Allison E Berndtson1, Todd W Costantini, Alan M Smith, Leslie Kobayashi, Raul Coimbra.   

Abstract

BACKGROUND: Sex is associated with disparate risk of venous thromboembolism (VTE) in nontrauma patients, with increased risk seen during pregnancy and in women on hormone-containing medications. Sex effects on VTE after trauma are unclear. Some studies have demonstrated no effect whereas others have instead shown a higher incidence of VTE among men. We hypothesized that male sex would increase the risk of VTE across all age groups in trauma patients undergoing standardized duplex screening.
METHODS: All admissions to a Level I academic trauma center 2000 to 2014 were reviewed. We excluded patients for age <18 years, pregnancy, pre-admission anticoagulant use, and hospital length of stay (LOS) <72 hours. A strict venous duplex screening protocol was followed. Female patients were subcategorized into pre- and post-menopausal groups based on age (18-44 vs. ≥ 55 years). Bivariate analysis and logistic regression were used to identify variables correlating with VTE risk.
RESULTS: A total of 8,726 patients met inclusion criteria. The overall VTE rate was 5.3%. Bivariate analysis did not find a difference in VTE risk by sex (5.1% women vs. 5.4% men, p = 0.565), or between women and men within age-defined menopausal categories (pre-menopausal women 3.9% vs. men 4.7%, p = 0.293; post-menopausal women 5.9% vs. men 7.0%, p = 0.22).
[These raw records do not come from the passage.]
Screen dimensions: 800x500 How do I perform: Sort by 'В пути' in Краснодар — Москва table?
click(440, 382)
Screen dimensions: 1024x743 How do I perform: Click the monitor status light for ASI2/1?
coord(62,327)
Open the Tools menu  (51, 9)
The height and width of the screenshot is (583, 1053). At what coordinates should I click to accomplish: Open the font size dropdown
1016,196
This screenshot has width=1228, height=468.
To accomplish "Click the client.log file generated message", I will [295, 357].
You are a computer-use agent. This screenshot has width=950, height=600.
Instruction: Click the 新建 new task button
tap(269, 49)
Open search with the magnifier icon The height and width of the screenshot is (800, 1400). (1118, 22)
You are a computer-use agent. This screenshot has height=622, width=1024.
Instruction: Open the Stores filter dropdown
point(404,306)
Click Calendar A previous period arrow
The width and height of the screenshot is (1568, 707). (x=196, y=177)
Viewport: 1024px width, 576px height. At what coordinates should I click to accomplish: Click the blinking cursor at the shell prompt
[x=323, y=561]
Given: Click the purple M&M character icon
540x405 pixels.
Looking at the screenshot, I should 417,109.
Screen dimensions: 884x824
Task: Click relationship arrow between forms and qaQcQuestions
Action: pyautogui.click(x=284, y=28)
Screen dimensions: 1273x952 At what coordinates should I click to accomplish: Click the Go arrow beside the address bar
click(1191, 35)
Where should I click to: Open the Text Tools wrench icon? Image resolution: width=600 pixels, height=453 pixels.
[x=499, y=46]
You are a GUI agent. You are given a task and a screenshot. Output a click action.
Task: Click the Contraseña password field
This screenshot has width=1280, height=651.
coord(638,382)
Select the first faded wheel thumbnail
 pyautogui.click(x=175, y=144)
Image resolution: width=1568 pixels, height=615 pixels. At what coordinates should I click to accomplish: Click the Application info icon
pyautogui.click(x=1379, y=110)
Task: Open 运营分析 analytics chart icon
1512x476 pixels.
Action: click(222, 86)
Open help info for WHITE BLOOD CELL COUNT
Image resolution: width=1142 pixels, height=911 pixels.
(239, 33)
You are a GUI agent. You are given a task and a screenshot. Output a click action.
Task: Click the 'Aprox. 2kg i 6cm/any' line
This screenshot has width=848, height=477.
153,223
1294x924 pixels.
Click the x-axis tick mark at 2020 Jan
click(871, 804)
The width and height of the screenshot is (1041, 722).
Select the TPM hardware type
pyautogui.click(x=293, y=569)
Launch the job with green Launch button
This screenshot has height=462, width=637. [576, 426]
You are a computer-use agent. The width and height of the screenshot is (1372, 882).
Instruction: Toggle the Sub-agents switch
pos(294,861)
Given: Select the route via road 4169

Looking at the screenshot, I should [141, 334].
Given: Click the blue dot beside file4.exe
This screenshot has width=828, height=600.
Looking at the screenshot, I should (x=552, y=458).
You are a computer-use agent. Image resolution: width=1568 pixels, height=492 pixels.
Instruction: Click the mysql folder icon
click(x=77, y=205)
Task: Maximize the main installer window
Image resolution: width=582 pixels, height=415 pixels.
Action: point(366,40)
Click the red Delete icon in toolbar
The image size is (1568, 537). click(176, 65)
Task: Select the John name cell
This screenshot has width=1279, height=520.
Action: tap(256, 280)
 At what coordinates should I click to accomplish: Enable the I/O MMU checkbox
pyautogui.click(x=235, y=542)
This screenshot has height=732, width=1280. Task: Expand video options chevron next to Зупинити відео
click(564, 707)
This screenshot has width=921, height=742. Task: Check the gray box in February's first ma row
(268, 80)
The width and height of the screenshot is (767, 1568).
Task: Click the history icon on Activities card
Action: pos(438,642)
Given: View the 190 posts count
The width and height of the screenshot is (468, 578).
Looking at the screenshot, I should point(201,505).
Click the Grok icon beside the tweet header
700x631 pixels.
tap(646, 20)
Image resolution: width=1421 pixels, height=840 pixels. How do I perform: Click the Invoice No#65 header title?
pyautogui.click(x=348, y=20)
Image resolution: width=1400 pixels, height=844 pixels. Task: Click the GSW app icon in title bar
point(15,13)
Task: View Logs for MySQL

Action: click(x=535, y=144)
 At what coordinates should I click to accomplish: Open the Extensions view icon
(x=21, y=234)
Logistic regression (see figure) did identify other risk factors for VTE including age ≥55 (adjusted odds ratio [AOR] 2.0), increasing ISS (AOR 1.5-2.1), penetrating mechanism of injury (AOR 2.2), lower extremity injury (AOR 1.7), need for mechanical ventilation (AOR 2.1), and increasing hospital length of stay (LOS 7-28 days, AOR 3.8; LOS > 28 days, AOR 9.1).
CONCLUSION: There was no difference in VTE rates based on patient sex, even after controlling for menopausal status. Aggressive VTE screening of over 8,700 patients did identify several other patient populations at increased risk of developing VTE. More intensive VTE prophylaxis may be appropriate in these patients. LEVEL OF EVIDENCE: Epidemiologic study, level III; therapeutic study, level V.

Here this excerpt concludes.